Les symptômes de la maladie de Hand-Schuller-Christian varient considérablement d’un patient à l’autre, ce qui rend souvent difficile l’obtention d’un diagnostic précis. Les problèmes sanguins sont courants et peuvent inclure l’anémie, des anomalies des cellules sanguines ou des saignements excessifs. Des problèmes de peau peuvent également se développer, entraînant souvent le développement d’une éruption cutanée inexpliquée ou de zones surélevées de la peau qui peuvent être décolorées, squameuses ou d’apparence grasse. Des gencives enflées et une perte précoce des dents sont également fréquemment observées chez les personnes atteintes de cette maladie.
Certains des symptômes potentiels les plus graves de la maladie de Hand-Schuller-Christian peuvent inclure le développement du diabète, un dysfonctionnement de la thyroïde ou des difficultés respiratoires. Des ganglions lymphatiques agrandis ou des dommages à l’hypophyse peuvent parfois survenir. Des infections fréquentes, des troubles visuels ou des dommages neurologiques à des degrés divers sont également parfois observés. En raison du large éventail de symptômes possibles et du fait qu’il s’agit d’une maladie très rare, les médecins peuvent parfois mettre plusieurs mois ou plus à établir un diagnostic précis.
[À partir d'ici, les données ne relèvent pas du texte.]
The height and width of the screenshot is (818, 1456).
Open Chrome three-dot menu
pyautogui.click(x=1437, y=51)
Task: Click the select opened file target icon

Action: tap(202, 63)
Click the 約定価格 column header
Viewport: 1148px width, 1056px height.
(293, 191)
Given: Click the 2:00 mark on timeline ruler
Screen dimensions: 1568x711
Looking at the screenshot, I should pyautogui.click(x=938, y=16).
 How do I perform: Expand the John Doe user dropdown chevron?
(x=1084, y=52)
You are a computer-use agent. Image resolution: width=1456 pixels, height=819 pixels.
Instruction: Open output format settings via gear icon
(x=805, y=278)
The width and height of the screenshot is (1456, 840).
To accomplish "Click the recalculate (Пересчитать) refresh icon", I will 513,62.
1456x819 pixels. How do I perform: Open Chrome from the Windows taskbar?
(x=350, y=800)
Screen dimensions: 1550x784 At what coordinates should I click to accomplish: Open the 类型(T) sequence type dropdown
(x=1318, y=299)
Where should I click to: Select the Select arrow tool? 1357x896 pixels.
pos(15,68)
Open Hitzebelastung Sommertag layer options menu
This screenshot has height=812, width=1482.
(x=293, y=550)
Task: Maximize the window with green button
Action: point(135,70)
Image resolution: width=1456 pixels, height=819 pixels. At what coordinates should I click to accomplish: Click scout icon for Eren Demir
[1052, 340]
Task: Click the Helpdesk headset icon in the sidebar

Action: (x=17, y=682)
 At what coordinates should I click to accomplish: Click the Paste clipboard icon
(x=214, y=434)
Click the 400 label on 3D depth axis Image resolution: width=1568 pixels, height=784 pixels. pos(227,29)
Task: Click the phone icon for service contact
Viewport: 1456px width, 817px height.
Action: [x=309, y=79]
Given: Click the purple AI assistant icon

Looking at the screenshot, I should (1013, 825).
Le traitement de la maladie de Hand-Schuller-Christian commence généralement par le traitement des symptômes individuels, tels que la prescription de suppléments de fer aux personnes souffrant d’anémie. Un traitement plus intensif, tel que la chimiothérapie ou l’utilisation de rayonnements, peut devoir être utilisé dans certains des cas les plus graves. Une intervention chirurgicale peut être utilisée dans le but d’enlever de grosses tumeurs ou de réparer tout dommage interne causé par la présence de cette maladie.